Stored data
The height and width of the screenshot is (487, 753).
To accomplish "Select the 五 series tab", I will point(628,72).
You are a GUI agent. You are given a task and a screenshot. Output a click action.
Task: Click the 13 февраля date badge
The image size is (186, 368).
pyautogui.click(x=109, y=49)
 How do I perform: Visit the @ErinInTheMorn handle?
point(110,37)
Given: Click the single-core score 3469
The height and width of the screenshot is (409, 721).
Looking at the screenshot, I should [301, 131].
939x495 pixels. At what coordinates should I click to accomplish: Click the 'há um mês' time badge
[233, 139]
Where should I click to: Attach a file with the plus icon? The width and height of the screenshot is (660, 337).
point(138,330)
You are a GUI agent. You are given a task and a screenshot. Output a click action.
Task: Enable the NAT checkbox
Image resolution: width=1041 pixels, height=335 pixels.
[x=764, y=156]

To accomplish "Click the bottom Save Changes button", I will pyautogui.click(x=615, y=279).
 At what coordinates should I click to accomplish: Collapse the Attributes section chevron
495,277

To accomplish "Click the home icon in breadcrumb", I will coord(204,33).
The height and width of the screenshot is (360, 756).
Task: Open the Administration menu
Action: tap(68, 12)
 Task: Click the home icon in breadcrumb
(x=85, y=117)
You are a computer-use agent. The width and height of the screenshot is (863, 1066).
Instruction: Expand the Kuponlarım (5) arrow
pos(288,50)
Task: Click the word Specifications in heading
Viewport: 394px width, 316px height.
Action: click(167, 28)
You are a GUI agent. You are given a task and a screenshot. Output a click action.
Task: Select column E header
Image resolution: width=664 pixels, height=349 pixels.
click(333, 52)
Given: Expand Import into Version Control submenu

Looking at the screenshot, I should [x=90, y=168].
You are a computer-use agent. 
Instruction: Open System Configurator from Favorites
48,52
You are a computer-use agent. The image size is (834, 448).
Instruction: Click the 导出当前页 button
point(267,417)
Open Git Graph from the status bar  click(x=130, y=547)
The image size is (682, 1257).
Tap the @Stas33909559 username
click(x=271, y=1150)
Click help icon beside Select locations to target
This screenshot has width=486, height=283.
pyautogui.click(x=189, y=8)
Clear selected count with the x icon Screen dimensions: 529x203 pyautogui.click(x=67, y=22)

Action item ::
Transcribe the lines above between the line holding "Instruction: Click the 导出当前页 button" and the line holding "Click help icon", inclusive, exactly as they stand and with nothing added.

Solution to this problem ::
Instruction: Click the 导出当前页 button
point(267,417)
Open Git Graph from the status bar  click(x=130, y=547)
The image size is (682, 1257).
Tap the @Stas33909559 username
click(x=271, y=1150)
Click help icon beside Select locations to target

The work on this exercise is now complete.